___ Given records

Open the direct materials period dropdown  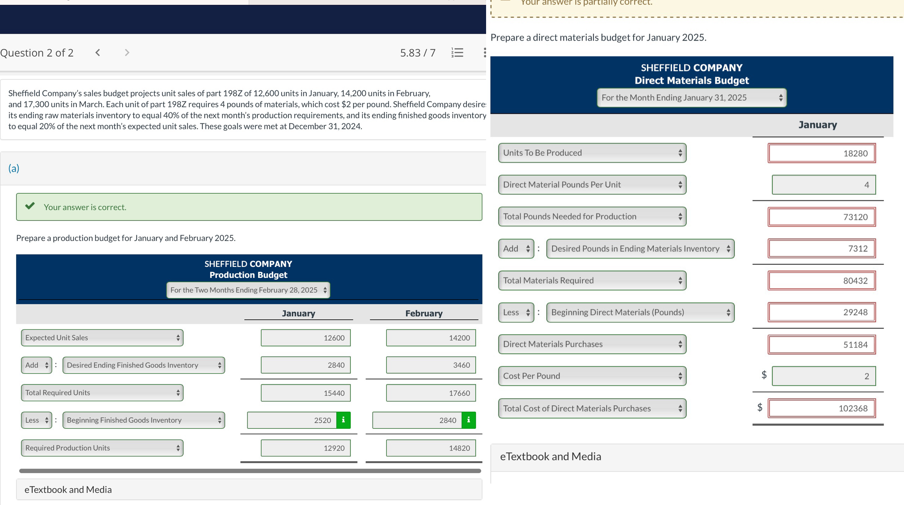point(691,98)
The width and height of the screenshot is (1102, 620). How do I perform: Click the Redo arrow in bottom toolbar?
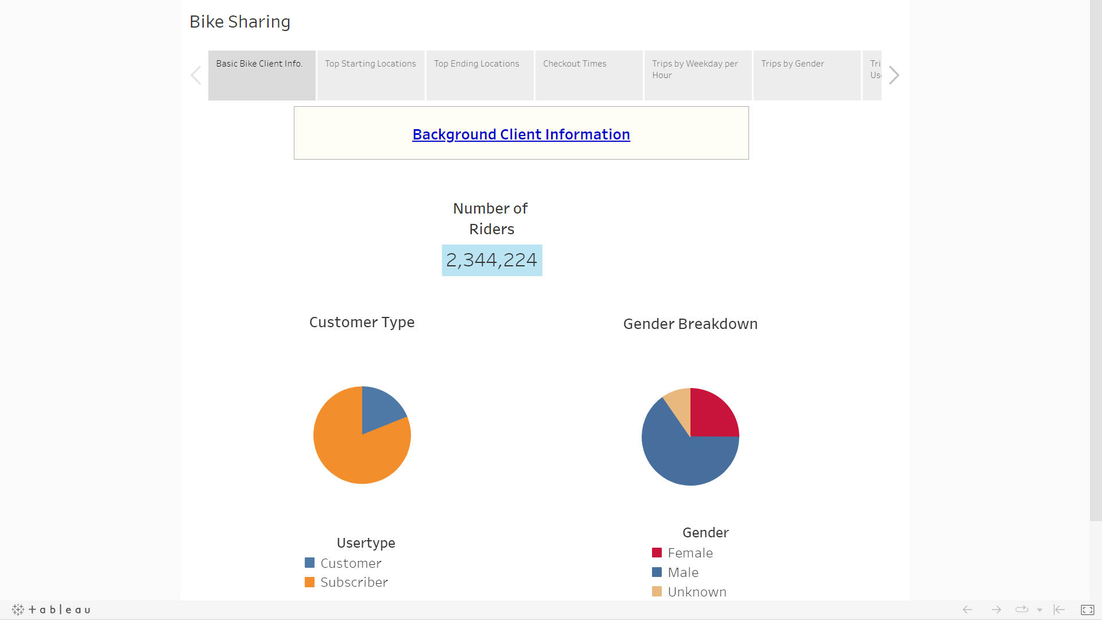coord(996,610)
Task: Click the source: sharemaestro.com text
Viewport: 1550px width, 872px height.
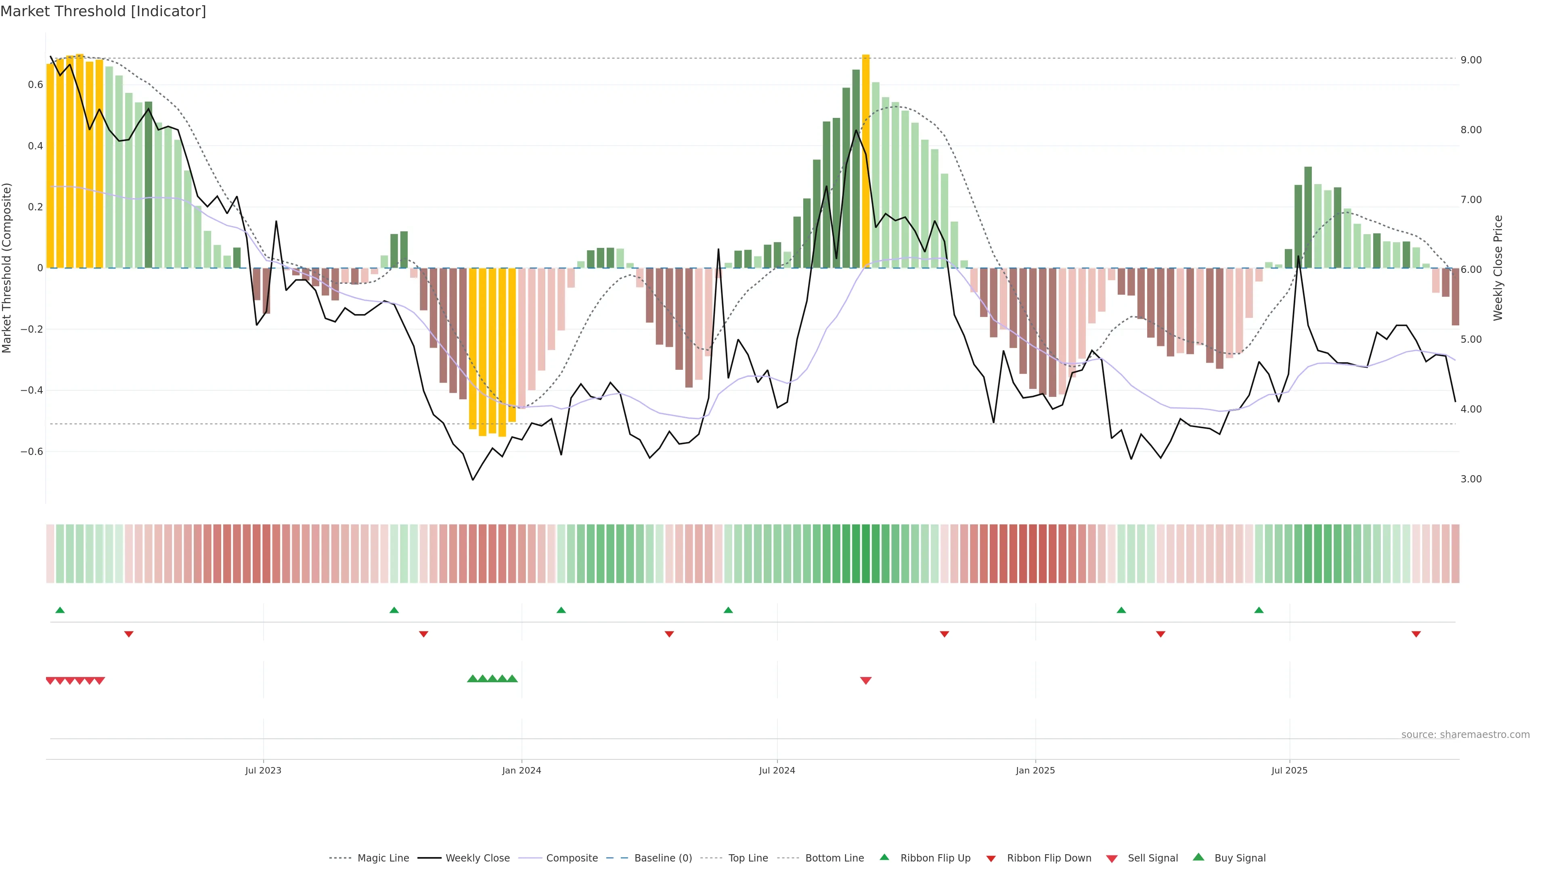Action: pos(1465,734)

______

Quote verbatim the final run of lines in the material above, from the line that contains "The width and" through the very last line, excluding any pictures.

* Output of the exercise
The width and height of the screenshot is (1102, 620). How do I perform: Click the Redo arrow in bottom toolbar?
coord(996,610)
Task: Click the source: sharemaestro.com text
Viewport: 1550px width, 872px height.
Action: pos(1465,734)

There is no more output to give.